**Collected data**:
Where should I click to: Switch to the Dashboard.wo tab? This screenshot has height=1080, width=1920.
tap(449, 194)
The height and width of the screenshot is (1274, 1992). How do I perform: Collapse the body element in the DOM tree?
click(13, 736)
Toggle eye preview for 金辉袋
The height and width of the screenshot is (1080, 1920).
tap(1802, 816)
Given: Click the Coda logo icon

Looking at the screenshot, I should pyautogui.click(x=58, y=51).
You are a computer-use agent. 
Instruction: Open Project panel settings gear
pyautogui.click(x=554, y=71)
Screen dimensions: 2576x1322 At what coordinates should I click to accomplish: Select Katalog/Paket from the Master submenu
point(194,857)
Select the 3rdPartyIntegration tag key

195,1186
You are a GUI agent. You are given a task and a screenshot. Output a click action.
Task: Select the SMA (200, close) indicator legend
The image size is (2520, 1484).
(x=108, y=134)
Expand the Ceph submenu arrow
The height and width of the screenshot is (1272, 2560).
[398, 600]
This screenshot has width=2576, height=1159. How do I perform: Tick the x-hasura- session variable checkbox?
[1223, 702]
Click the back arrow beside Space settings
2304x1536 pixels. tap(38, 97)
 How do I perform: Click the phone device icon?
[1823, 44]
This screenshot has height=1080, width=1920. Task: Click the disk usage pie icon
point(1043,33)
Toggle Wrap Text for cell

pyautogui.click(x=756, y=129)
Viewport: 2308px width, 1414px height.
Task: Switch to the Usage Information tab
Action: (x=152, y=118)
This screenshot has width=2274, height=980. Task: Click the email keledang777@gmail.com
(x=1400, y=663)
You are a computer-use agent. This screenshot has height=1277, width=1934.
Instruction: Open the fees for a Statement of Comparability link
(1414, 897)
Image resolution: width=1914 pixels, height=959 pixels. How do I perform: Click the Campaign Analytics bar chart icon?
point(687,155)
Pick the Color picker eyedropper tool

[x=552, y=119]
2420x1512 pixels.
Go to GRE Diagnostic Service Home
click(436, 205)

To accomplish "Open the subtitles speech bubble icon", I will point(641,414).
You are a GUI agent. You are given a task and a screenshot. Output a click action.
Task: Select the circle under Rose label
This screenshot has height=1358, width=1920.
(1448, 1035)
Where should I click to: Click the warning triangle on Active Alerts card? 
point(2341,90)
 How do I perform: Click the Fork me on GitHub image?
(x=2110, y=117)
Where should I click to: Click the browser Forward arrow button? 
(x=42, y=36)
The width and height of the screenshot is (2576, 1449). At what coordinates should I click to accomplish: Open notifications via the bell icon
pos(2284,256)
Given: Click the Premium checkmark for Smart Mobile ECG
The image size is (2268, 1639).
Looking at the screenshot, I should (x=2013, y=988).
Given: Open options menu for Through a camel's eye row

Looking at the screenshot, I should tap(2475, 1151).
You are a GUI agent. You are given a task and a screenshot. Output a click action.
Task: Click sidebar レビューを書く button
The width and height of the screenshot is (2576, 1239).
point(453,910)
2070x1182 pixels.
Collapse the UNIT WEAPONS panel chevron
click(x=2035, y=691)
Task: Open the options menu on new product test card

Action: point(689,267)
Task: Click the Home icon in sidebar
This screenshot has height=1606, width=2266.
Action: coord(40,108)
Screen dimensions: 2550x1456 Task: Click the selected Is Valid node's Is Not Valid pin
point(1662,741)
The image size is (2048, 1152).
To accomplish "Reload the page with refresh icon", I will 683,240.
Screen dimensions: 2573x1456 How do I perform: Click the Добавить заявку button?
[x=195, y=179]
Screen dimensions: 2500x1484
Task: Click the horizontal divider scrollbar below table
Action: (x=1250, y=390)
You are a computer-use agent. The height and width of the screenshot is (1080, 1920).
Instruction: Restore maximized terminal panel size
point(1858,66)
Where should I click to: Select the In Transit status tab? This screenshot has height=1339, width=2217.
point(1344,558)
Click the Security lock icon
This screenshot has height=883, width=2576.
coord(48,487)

**WHAT YOU NEED TO DO**:
Copy exactly the lines from the top of the entries through the line with "Toggle eye preview for 金辉袋" in it, please, keeping both ends and adding nothing.

**TASK OUTPUT**:
Where should I click to: Switch to the Dashboard.wo tab? This screenshot has height=1080, width=1920.
tap(449, 194)
The height and width of the screenshot is (1274, 1992). How do I perform: Collapse the body element in the DOM tree?
click(13, 736)
Toggle eye preview for 金辉袋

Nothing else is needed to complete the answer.